*DESCRIPTION OF THE TASK*.
Reproduce the lines of data from the line containing "Task: Switch to the Vessel tab" up to and including the line containing "will pyautogui.click(x=452, y=196).".

*Part of a data file*.
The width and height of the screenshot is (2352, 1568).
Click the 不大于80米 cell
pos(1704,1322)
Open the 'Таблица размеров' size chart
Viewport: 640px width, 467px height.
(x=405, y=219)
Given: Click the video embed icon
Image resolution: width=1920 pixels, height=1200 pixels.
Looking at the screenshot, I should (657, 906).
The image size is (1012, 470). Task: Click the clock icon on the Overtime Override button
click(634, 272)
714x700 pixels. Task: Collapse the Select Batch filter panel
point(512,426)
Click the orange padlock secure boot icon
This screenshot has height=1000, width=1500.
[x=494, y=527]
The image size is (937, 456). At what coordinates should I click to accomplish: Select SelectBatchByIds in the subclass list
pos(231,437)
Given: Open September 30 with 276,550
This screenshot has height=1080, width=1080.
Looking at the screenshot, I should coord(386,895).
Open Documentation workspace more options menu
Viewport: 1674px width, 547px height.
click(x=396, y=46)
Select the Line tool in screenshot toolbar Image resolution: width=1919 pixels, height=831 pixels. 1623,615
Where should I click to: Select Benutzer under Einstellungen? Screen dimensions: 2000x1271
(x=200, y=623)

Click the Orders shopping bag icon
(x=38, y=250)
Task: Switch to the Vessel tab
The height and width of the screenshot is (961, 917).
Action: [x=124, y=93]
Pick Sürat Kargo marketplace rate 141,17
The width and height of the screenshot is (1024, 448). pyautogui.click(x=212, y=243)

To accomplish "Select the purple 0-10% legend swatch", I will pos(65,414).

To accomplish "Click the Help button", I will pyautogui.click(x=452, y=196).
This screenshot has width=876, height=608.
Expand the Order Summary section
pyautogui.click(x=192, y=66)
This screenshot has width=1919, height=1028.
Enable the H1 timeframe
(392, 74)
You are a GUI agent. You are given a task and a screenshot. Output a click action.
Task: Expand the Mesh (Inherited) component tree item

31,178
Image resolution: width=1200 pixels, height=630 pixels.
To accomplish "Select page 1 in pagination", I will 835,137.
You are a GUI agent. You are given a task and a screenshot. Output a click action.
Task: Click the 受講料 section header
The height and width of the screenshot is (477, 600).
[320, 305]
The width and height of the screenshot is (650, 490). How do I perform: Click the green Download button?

*RESPONSE*.
Task: Switch to the Vessel tab
The height and width of the screenshot is (961, 917).
Action: [x=124, y=93]
Pick Sürat Kargo marketplace rate 141,17
The width and height of the screenshot is (1024, 448). pyautogui.click(x=212, y=243)

To accomplish "Select the purple 0-10% legend swatch", I will pos(65,414).

To accomplish "Click the Help button", I will pyautogui.click(x=452, y=196).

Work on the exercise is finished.